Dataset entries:
* Start *

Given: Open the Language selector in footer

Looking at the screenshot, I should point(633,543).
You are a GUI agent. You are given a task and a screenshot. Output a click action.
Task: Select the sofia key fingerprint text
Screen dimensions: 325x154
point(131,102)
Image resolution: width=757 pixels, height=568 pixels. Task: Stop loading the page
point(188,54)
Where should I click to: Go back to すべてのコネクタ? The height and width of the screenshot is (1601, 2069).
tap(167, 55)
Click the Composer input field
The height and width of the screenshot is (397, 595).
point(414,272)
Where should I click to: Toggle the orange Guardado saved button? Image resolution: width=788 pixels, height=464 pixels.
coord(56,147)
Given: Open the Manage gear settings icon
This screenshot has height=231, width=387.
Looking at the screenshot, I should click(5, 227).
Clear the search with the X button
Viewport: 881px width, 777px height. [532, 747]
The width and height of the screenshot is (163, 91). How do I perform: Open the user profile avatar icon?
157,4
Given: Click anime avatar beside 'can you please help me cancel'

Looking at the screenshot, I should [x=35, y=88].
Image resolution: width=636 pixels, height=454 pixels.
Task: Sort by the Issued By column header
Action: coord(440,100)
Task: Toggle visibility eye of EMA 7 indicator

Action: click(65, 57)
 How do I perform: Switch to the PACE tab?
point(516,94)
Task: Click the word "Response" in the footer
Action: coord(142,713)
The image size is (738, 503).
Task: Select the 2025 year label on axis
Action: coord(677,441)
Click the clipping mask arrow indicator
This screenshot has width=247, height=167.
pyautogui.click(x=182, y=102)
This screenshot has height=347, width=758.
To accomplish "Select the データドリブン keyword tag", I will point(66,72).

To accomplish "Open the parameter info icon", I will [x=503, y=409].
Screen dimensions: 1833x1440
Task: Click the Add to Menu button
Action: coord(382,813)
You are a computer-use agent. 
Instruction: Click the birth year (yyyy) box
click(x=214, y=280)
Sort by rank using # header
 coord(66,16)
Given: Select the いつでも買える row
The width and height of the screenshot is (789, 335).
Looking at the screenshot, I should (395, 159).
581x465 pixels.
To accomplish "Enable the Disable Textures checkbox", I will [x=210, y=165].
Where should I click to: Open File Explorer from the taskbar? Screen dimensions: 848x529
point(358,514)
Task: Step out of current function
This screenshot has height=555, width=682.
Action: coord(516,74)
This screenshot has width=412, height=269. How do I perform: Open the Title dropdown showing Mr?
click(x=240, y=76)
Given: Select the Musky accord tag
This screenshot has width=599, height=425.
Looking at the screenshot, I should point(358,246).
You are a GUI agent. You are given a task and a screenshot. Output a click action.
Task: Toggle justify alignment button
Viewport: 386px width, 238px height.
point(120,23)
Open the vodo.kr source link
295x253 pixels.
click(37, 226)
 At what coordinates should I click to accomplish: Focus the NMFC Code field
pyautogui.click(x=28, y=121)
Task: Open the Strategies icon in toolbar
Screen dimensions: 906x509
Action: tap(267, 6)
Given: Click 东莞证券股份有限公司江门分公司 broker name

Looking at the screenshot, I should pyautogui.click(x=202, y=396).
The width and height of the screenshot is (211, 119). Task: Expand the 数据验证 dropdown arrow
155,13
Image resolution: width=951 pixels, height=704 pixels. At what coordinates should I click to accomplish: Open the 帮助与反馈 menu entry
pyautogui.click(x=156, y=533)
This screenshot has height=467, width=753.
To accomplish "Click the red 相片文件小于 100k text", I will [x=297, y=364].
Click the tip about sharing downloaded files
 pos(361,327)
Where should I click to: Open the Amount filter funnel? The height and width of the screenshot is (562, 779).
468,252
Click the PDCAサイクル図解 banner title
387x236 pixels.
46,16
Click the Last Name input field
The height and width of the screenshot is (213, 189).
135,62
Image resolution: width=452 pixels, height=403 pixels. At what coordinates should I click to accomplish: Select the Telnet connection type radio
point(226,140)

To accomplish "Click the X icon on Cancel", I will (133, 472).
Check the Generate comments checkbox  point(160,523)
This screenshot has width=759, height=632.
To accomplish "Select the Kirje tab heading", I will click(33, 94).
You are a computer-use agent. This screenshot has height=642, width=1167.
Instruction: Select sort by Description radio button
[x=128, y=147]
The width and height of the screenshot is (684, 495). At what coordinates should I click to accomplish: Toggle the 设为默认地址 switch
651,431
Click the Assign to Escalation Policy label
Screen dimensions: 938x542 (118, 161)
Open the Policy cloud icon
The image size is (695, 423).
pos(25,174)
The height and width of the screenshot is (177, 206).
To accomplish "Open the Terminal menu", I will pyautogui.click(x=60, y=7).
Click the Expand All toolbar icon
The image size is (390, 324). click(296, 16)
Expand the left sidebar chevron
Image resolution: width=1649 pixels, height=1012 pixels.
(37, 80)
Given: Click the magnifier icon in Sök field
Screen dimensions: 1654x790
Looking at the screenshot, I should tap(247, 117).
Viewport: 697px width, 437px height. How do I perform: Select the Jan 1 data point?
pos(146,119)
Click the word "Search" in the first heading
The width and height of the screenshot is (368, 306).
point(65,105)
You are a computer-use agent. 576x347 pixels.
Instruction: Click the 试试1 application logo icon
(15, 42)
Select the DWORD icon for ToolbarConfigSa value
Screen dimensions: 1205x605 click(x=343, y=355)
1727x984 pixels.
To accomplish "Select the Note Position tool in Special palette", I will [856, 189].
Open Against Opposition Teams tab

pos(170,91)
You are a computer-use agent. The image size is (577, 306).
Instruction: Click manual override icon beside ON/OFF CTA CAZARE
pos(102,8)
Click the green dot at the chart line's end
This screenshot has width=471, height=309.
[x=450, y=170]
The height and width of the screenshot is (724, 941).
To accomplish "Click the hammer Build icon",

* End *

▶ **TASK BRIEF**: Render the material from the line containing "This screenshot has height=467, width=753." through the line containing "Check the Generate", inclusive, as a numbered list that skips blank lines.

▶ **REPLY**:
1. This screenshot has height=467, width=753.
2. To accomplish "Click the red 相片文件小于 100k text", I will [x=297, y=364].
3. Click the tip about sharing downloaded files
4.  pos(361,327)
5. Where should I click to: Open the Amount filter funnel? The height and width of the screenshot is (562, 779).
6. 468,252
7. Click the PDCAサイクル図解 banner title
8. 387x236 pixels.
9. 46,16
10. Click the Last Name input field
11. The height and width of the screenshot is (213, 189).
12. 135,62
13. Image resolution: width=452 pixels, height=403 pixels. At what coordinates should I click to accomplish: Select the Telnet connection type radio
14. point(226,140)
15. To accomplish "Click the X icon on Cancel", I will (133, 472).
16. Check the Generate comments checkbox  point(160,523)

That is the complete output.